### Written tasks
**A.** Translate this sentence from the article on integrating Emissary Ingress with OPA into Spanish: "ExtAuth supports two protocols: gRPC and plain HTTP."
**B.** Answer these from the article on integrating Emissary Ingress with OPA:
(i) What was Emissary Ingress earlier known as?
(ii) What does OPA-Envoy add to OPA?
(iii) What must the result JSON from OPA contain for a client request to be routed on to the API?
**C.** Write the next part of the article on integrating Emissary Ingress with OPA, continuing after its final sentence.

### Page text
—————

Forem: Tayyab J

How do you Integrate Emissary Ingress with OPA

Tayyab J — Thu, 28 Apr 2022 08:24:04 +0000

API gateways play a vital role while exposing microservices. They are an additional hop in the network that the incoming request must go through in order to communicate with the services. An API gateway does routing, composition, protocol translation, and user policy enforcement after it receives a request from client and then reverse proxies it to the appropriate underlying API. As the API gateways are capable of doing the above-mentioned tasks, they can be also configured to send the incoming client requests to an external third-party authorization (authz) server. The fate of the incoming request then depends upon the response from this external authz server to the gateway. This is exactly where Open Policy Agent (OPA) comes into the picture.

There are many open source Kubernetes native API gateways out there like Contour, Kong Gateway, Traefik, Gloo, etc.. In this article, we will be exploring the Emissary Ingress.

Let's dive deep and start understanding more bit about Emissary Ingress.

What's Emissary Ingress?

Emissary Ingress was earlier known as Ambassador API gateway, it is an open source Kubernetes native API gateway and is currently a CNCF Incubation Project. Like many other Kubernetes gateways, Emissary has also been built to work with Envoy Proxy. It is deployed as complete stateless architecture and supports multiple plugins such as traditional SSO authentication protocols (e.g.: OAuth, OpenID Connect), rate limiting, logging, and tracing service. Emissary utilizes its ExtAuth protocol in AuthService resource to configure the authentication and authorization for incoming requests. ExtAuth supports two protocols: gRPC and plain HTTP. For gRPC interface, the external service must implement Envoy's external_auth.proto.

OPA

Open Policy Agent is a well-known general-purpose policy engine and has emerged as a policy enforcer across the stacks be it API gateways, service meshes, Kubernetes, microservice, CICD, or IAC. OPA decouples decision making from policy enforcement such that whenever your software needs to make a decision regarding the incoming requests, it queries OPA. OPA-Envoy extends OPA with a gRPC server that implements the Envoy External Authorization API, thus making itself compatible to be as an external authz server to Emissary.

Integrating Emissary Ingress with OPA

The above figure shows highlevel architecture of Emissary and OPA integration. When incoming request from client reaches Emissary, it sends an authorization request to OPA which contains input JSON. OPA evaluates this JSON against the Rego policies provided to it and responds to Emissary, if this result JSON from OPA has allow as true then only the client request is further routed to API or else the request is denied by Emissary and never reaches the API. Now, we will be installing Emissary Ingress and integrate it with OPA for external authorization.

—————

### Stored records
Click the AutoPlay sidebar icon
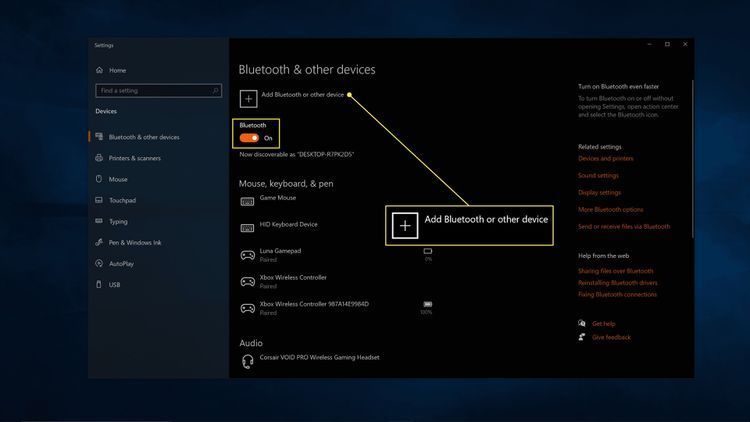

—————

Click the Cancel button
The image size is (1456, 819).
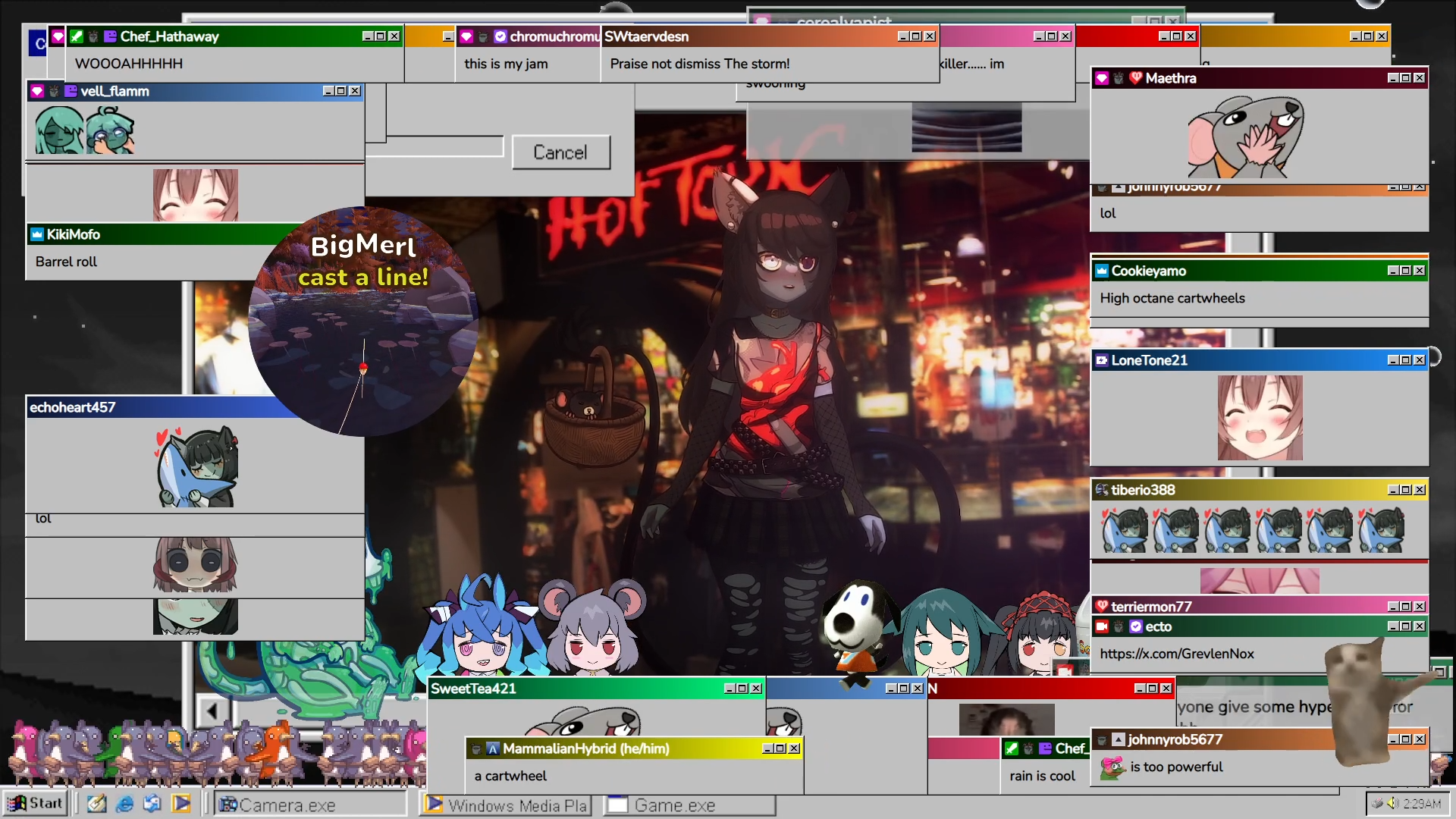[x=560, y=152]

—————

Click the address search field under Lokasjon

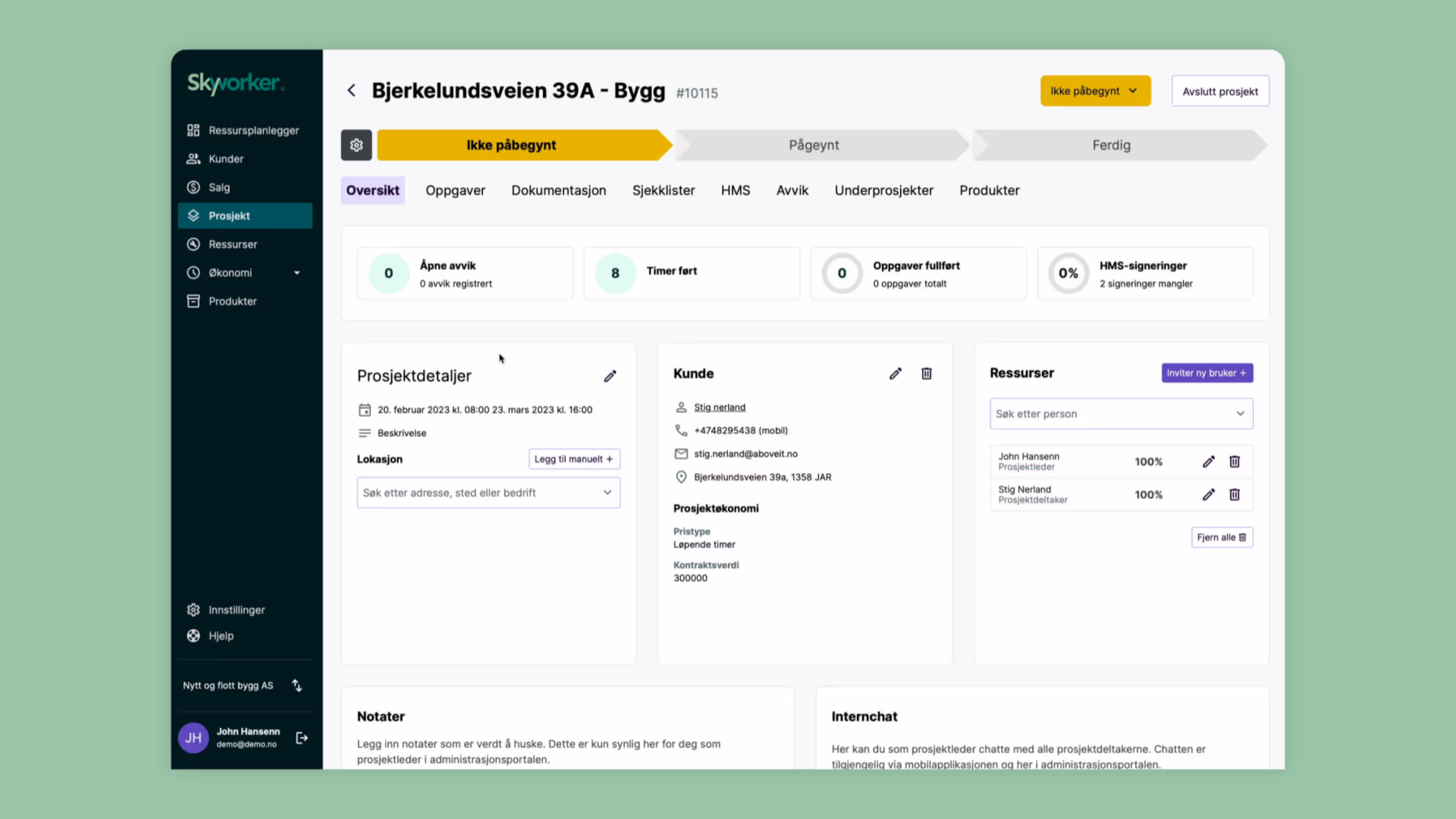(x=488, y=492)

—————

### Written answers
**A.** ExtAuth admite dos protocolos: gRPC y HTTP simple.

**B.**
(i) Ambassador API gateway.
(ii) A gRPC server that implements the Envoy External Authorization API.
(iii) It must have allow as true.

**C.**
Getting Started

First, we will be needing to start a Minikube cluster. If you don't have Minikube, you can install it from here.

minikube start

Install the Emissary Ingress to the minikube through Helm.

# Add the Repo:
helm repo add datawire https://app.getambassador.io
helm repo update

# Create Namespace and Install:
kubectl create namespace emissary && \
kubectl apply -f https://app.getambassador.io/yaml/emissary/2.2.2/emissary-crds.yaml
kubectl wait --timeout=90s --for=condition=available deployment emissary-apiext -n emissary-system
helm install emissary-ingress --namespace emissary datawire/emissary-ingress && \
kubectl -n emissary wait --for condition=available --timeout=90s deploy -lapp.kubernetes.io/instance=emissary-ingress

Or go to Emissary Ingress Documentation to install it through Kubernetes YAMLs.

Configuring the routing for demo application

Different gateways have their own set of configurations for exposing a service. In Emissary, we need to configure the routing through Mappings and Listeners.

Mapping resource simply tells Emissary which service to redirect the incoming request to. It is highly configurable like Ingress. You can learn more about Mapping resource on Introduction to the Mapping resource page.
We will create a simple Mapping resource which will redirect all the incoming requests to our demo application's service that is demo-svc.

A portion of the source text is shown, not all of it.